SAN DIEGO—After all these decades, we still lack an actual cure for the HIV infection that leads to AIDS. Antiretroviral therapy has come a long way in terms of preventing HIV infection and spread, as well as in treating HIV-infected patients to make the infection more of a manageable chronic condition and less of a death sentence. But the fact is that when antiretroviral therapy stops, or if HIV becomes resistant, the virus tends to awaken quickly and spread rapidly.
But in a move that could shift the advantage farther toward care providers and patients and away from the virus, University of California San Diego School of Medicine researchers have tapped the power of genetic sequencing to identify a principal cellular player controlling HIV reproduction in immune cells. When this player is turned off or deleted, the effect seems to be the elimination of dormant reservoirs of HIV.

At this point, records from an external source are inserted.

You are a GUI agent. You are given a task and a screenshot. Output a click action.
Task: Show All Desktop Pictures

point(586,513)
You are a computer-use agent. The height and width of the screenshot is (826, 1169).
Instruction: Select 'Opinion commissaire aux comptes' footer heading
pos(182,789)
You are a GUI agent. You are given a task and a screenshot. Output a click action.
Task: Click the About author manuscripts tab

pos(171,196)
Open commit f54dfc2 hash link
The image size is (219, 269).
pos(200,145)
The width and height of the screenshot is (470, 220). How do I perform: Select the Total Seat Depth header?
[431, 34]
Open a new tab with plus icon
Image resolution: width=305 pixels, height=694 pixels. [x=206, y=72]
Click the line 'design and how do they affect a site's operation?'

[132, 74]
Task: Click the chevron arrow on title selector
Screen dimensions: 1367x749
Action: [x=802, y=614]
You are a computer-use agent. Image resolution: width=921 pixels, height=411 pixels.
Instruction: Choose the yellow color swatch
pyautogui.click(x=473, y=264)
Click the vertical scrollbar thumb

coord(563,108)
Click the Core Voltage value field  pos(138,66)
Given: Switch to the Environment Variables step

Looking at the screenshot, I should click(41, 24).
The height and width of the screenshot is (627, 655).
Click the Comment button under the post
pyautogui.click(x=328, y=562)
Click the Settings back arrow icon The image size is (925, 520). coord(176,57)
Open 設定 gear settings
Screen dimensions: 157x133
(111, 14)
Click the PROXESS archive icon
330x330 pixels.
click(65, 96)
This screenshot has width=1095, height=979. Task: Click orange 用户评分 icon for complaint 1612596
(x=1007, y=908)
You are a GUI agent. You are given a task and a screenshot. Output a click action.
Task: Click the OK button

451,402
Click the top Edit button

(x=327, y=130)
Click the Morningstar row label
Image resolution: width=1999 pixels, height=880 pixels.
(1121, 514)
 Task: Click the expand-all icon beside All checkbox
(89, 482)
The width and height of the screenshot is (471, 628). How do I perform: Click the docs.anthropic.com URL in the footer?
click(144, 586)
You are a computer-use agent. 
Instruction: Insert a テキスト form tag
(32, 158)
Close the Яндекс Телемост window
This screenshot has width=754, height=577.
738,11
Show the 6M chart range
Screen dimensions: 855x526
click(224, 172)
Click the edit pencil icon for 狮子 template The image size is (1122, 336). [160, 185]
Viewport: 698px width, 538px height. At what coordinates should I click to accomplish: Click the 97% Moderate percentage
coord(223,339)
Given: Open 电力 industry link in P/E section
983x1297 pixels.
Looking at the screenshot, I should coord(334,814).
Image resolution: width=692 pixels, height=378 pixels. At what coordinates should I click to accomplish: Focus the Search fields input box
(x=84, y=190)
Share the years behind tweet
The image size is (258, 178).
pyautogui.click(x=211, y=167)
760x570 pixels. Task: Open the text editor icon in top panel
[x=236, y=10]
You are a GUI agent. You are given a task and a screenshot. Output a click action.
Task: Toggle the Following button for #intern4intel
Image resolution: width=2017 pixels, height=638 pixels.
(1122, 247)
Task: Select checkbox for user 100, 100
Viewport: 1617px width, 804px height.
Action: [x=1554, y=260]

In a study published online Sept. 24 in the journal mBio, Dr. Tariq Rana, a professor of pediatrics and genetics at UC San Diego School of Medicine, and colleagues reported the first genome-wide expression analysis of long noncoding RNA (lncRNA) in HIV-infected macrophages. In general, the university notes, “lncRNAs do not encode the recipe for proteins the way other RNAs do, but instead help control which genes are turned ‘on’ or ‘off’ in a cell.”
“This is one of the key switches that the HIV field has been searching for three decades to find,” said Rana. “The most exciting part of this discovery has not been seen before. By genetically modifying a long noncoding RNA, we prevent HIV recurrence in T cells and microglia upon cessation of antiretroviral treatment, suggesting that we have a potential therapeutic target to eradicate HIV and AIDS.”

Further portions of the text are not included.